In my hypothetical app, I receive a list of hotels from the server.
struct Hotel
{
std::string name; // e.g. Hilton, Ritz
int stars; // In range [0..5], 0 stands for "unrated"
int freeRoomCount; // Number of available rooms [0..N]
int parkingPlacesAvailable; // Number of parking places availalble [0..M]
}
std::vector<Hotel> hotels;
All these items are displayed in a simple List View.
I have to provide different types of sorting. The sorting rules are also dictated by the central server.

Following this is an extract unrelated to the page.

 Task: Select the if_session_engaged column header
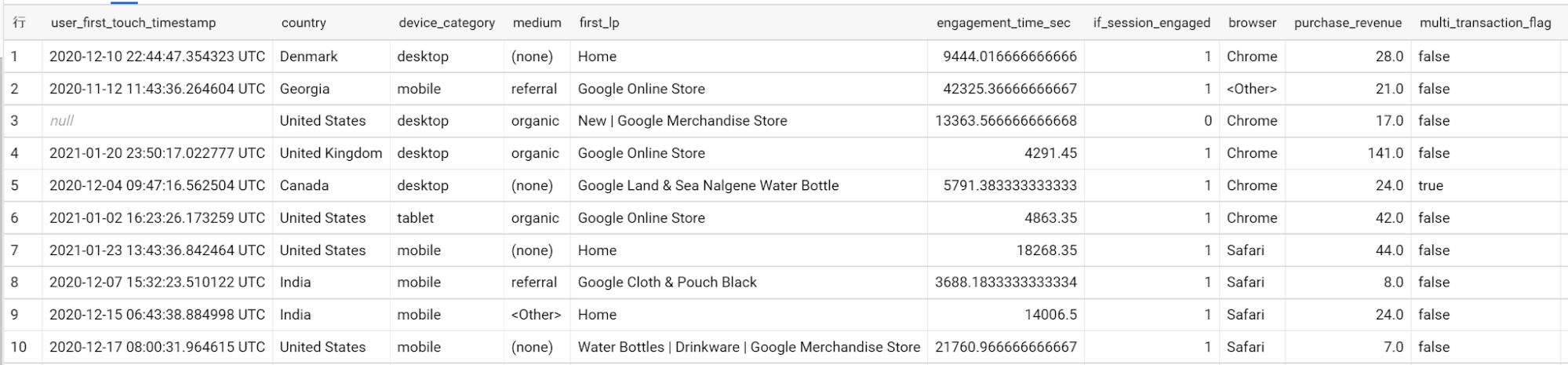1151,23
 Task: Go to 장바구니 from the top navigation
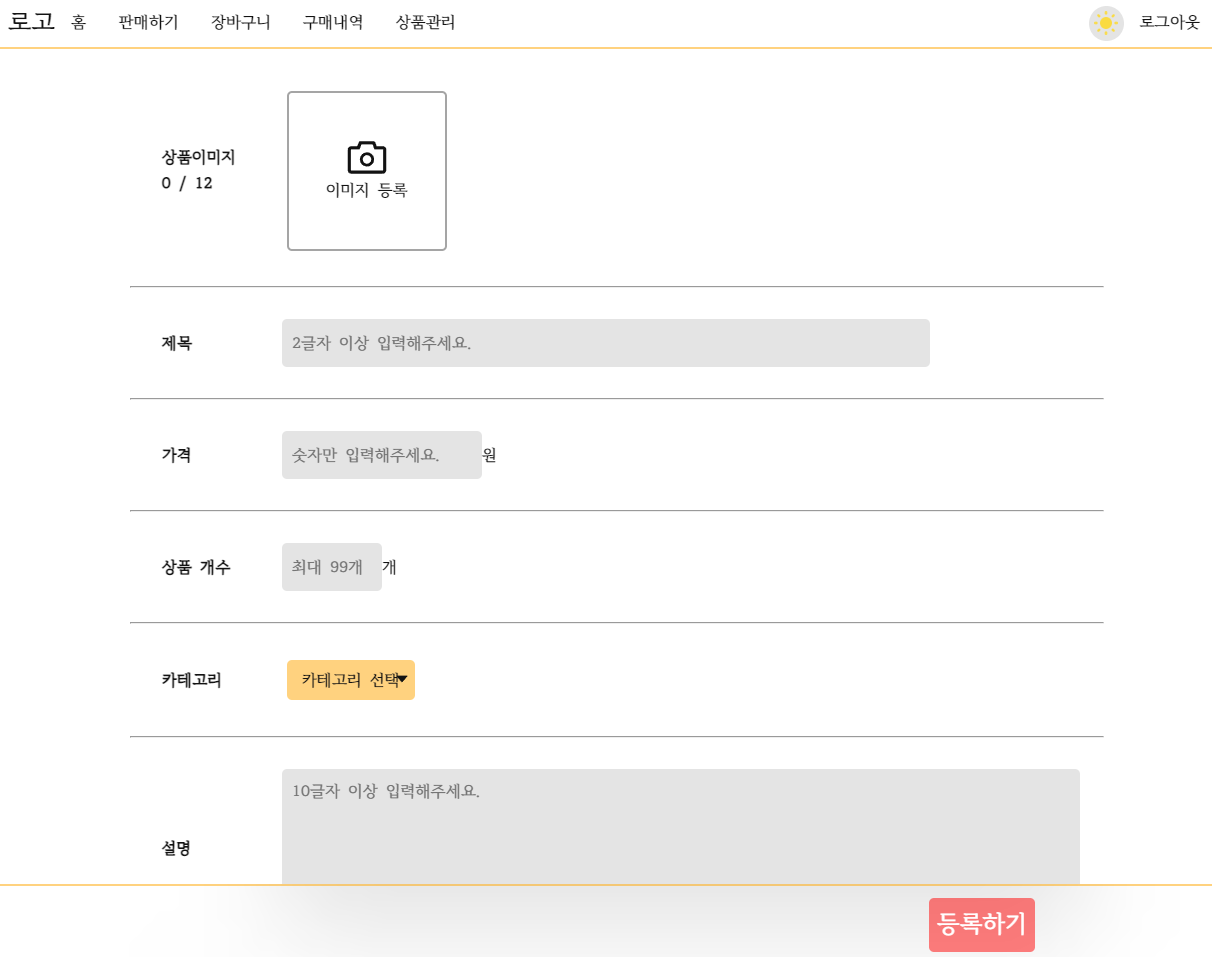(239, 23)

The sorting rules are as follows:
std::string sortingRules;
// "s" - sort by stars count
// "f" - sort by free room count
// "p" - sort by parking places available
// The sortingRules string can be a combination of those values. E.g.:
// "ps" - first goes who has the most number of parking places available,
// then goes hotels who has more stars
// More combinations available:
// "s", "sf", "fp", "pf", "spf", "" etc.
// (16 possible combinations, the empty string means alphabetical sorting)
So the question is: how to interpret this in C++? Enums and bit mask values doesn't work since they do not provide the 'order' control.
I am curious how would the community solve this kind of task? I feel like there is an approach for solving this type of problem, that's why I don't want to go straightforward and write code like:
if (sortingRules[0] == "s") ...
I am using C++11 along with Qt 5.4. No boost.